I had an idea that one of the ways we can win is through publicity. And you tell them [the Maasai], “There is a journalist I want you to be interviewed with.” And they come in hundreds. And I sometimes wonder if these people think these journalists are going to address this issue. And of course, it's me who recommended that he or she go to interview the people. And so they share the idea with me that their voices can contribute to their liberation.
So this tells me, no, we should do more because if the real people on the ground whose means of survival is being crushed are still hopeful that there are means to get out, then you should keep fighting. So this is the one giving me the morals and the strength to push everything that I do.
// musical intermission //
Kamea Chayne: Thank you so much. And as we come to a close here, for other people who are also facing a lot of challenges with their communities and who may be struggling with everything going on in the world, what closing words of wisdom would you like to leave with us as Green Dreamers?
Joseph Oleshangay: I think all that I have been saying is happening to human beings. It's happening to human beings whose only reason that they are being mistreated the way they are is because they happen to, not me saying this, but to the eyes of other people who made a mistake of preserving their areas to shape it to become so beautiful for others to see and maybe admire.

_Activity A_: From the interview excerpt, return the part that opens with the words containing "So this tells" and closes with "as Green Dreamers?".
_Activity B_: List every proper name that appears in the interview excerpt.

Collected data entries
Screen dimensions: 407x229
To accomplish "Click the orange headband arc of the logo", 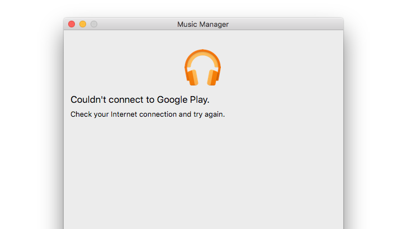I will point(202,54).
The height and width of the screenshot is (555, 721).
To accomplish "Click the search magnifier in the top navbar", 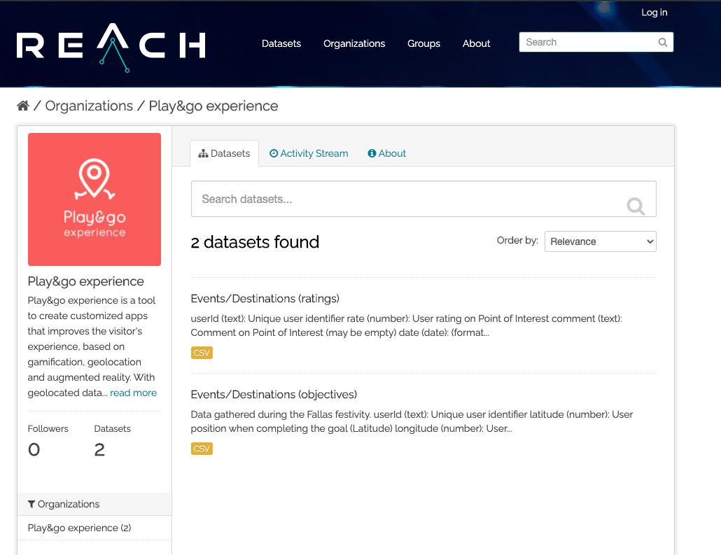I will click(x=662, y=42).
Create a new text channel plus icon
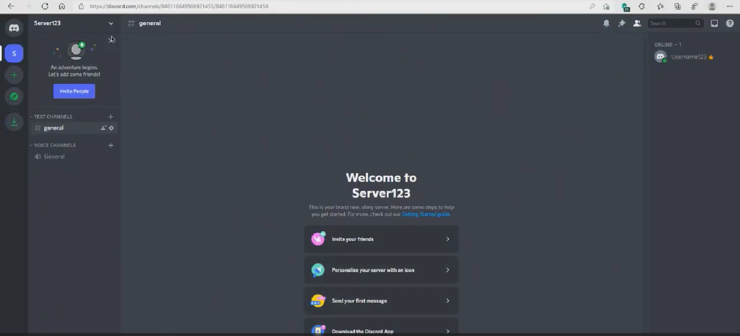Viewport: 740px width, 336px height. coord(111,117)
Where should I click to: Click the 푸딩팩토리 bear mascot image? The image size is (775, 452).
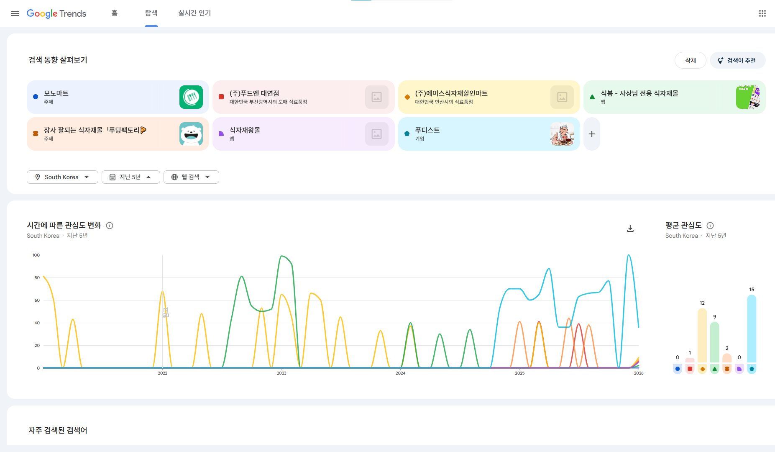click(191, 134)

_Response A_:
So this tells me, no, we should do more because if the real people on the ground whose means of survival is being crushed are still hopeful that there are means to get out, then you should keep fighting. So this is the one giving me the morals and the strength to push everything that I do.
// musical intermission //
Kamea Chayne: Thank you so much. And as we come to a close here, for other people who are also facing a lot of challenges with their communities and who may be struggling with everything going on in the world, what closing words of wisdom would you like to leave with us as Green Dreamers?

_Response B_:
Maasai
Kamea Chayne
Green Dreamers
Joseph Oleshangay